ПИСЬМЕННОЕ ЗАДАНИЕ A: Преобразуйте все строки записей, приведенных ниже, в список JSON из строк, по одной строке списка на каждую строку записей, и пустые строки не включайте.

ТЕКСТ ДЛЯ ЧТЕНИЯ:
Кобахидзе упоминал Нюрнбергский процесс и в начале 2019 года, в период очередных назначений в судебной системе, когда «Грузинская мечта» отбивалась от критиков, клеймивших ее за сотрудничество с «судейским кланом» и содействие карьерному продвижению его членов. Значительную часть ее оппонентов тогда составляли не оппозиционеры, а радикальные сторонники, в том числе и члены т. н. старой гвардии, которая распадалась под ударами «молодой». Многие противники Саакашвили после смены власти в 2012-м выступали за тотальную чистку унаследованного от прежнего режима судейского корпуса, не предлагая, впрочем, сценариев его обновления и оздоровления. Нечто похожее происходит и сейчас – «хирургических» предложений в разы больше, чем «терапевтических».

ПИСЬМЕННОЕ ЗАДАНИЕ B: Перепишите приведенный выше текст о «Грузинской мечте» и судейском корпусе целиком, без каких-либо изменений.

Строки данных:
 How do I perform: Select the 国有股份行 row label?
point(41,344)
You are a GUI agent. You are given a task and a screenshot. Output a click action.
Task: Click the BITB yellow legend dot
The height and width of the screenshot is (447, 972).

ОТВЕТ НА ЗАДАНИЕ A:
[
  " How do I perform: Select the 国有股份行 row label?",
  "point(41,344)",
  "You are a GUI agent. You are given a task and a screenshot. Output a click action.",
  "Task: Click the BITB yellow legend dot",
  "The height and width of the screenshot is (447, 972)."
]

ОТВЕТ НА ЗАДАНИЕ B:
Кобахидзе упоминал Нюрнбергский процесс и в начале 2019 года, в период очередных назначений в судебной системе, когда «Грузинская мечта» отбивалась от критиков, клеймивших ее за сотрудничество с «судейским кланом» и содействие карьерному продвижению его членов. Значительную часть ее оппонентов тогда составляли не оппозиционеры, а радикальные сторонники, в том числе и члены т. н. старой гвардии, которая распадалась под ударами «молодой». Многие противники Саакашвили после смены власти в 2012-м выступали за тотальную чистку унаследованного от прежнего режима судейского корпуса, не предлагая, впрочем, сценариев его обновления и оздоровления. Нечто похожее происходит и сейчас – «хирургических» предложений в разы больше, чем «терапевтических».